For States Parties with land borders adjoining those with documented BDBV detection, the regional risk was assessed as "High." These states must establish national coordination mechanisms, rapidly enhance readiness for BVD cases through active surveillance, community-based surveillance, access to qualified laboratories, health worker awareness and training, and rapid response teams for case and contact management. International contact tracing operations are necessary. Risk communication and community engagement must be intensified in border areas and points of entry. Simulation exercises for BVD alert management, cross-border coordination, sample referral, and rapid response team activation are recommended. Support for research, including regulatory and ethics reviews and data sharing, is also emphasized. Border health and international travel involve providing accurate information to travelers (discouraging travel to affected areas), enhancing border surveillance and coordination for detecting febrile illness and sharing contact information, pre-positioning supplies, activating health contingency plans at airports and ports, and coordinating with conveyance operators. Neither suspension of flights nor denial of entry to travelers from affected states is recommended, but any international traffic-related measure adopted must be reported to WHO. Detection of a suspected or confirmed BVD case, contact, or cluster of unexplained deaths should be treated as a health emergency, with immediate notification to WHO.
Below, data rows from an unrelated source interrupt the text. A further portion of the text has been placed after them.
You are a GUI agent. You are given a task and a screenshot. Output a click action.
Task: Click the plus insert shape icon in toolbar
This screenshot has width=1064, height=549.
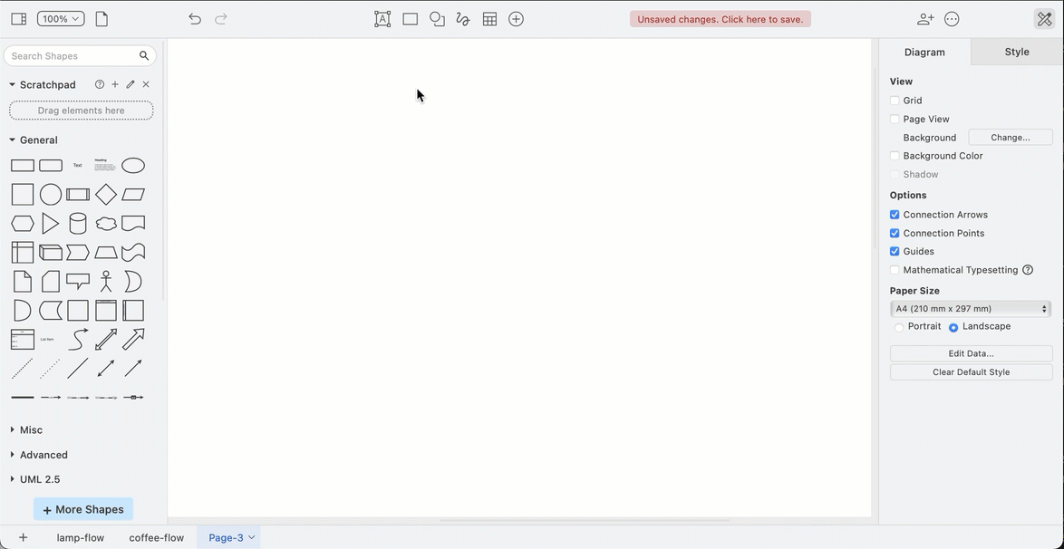(516, 18)
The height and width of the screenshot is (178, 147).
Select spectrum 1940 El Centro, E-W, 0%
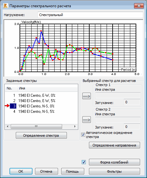pyautogui.click(x=37, y=95)
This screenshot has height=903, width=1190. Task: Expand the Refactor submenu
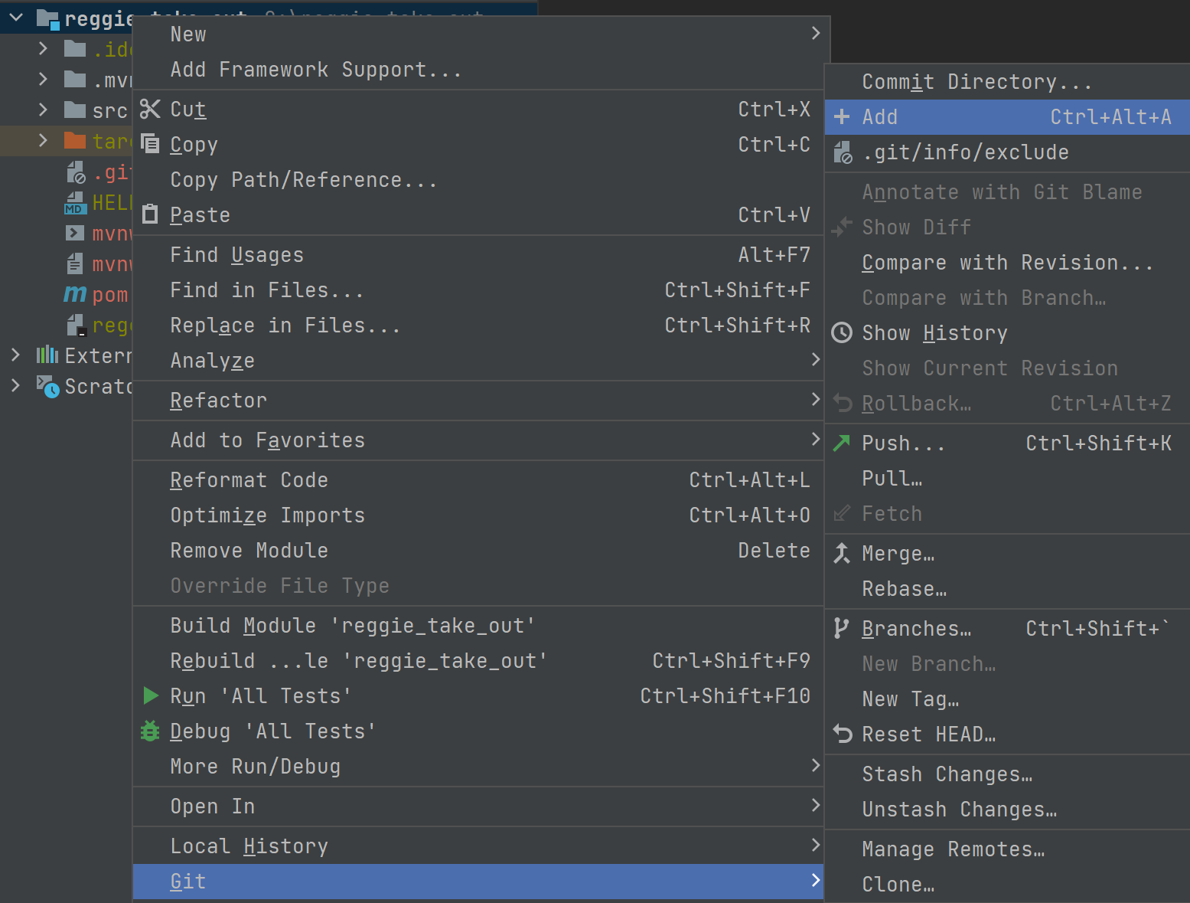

For all other States Parties, the risk was assessed as "Low." They must make arrangements to detect, assess, report, and manage travelers with unexplained febrile illness from affected areas, including disseminating case definitions, identifying testing laboratories, and isolation facilities. Information on risk and exposure minimization should be provided to NGOs and entities deploying personnel internationally. Preparation for evacuation and repatriation of nationals exposed to BVD is required. Public information on the epidemic and measures to reduce exposure should be provided, discouraging travel to affected areas. Border health and international travel recommendations include informing travel clinics and professionals, providing information to incoming travelers on symptoms, and coordinating with the transport sector for timely management of suspected cases and contact identification. Again, neither flight suspension nor entry denial is recommended. Any adopted international traffic measure must be reported to WHO, and any suspected, probable, or confirmed BVD case must be immediately notified to WHO. In the presence of a BVD case, the recommendations for States Parties with documented BDBV detection apply.
All States Parties are required to report quarterly to WHO on the status and challenges of implementing these temporary recommendations, using a standardized tool provided by WHO to monitor progress and identify national response gaps.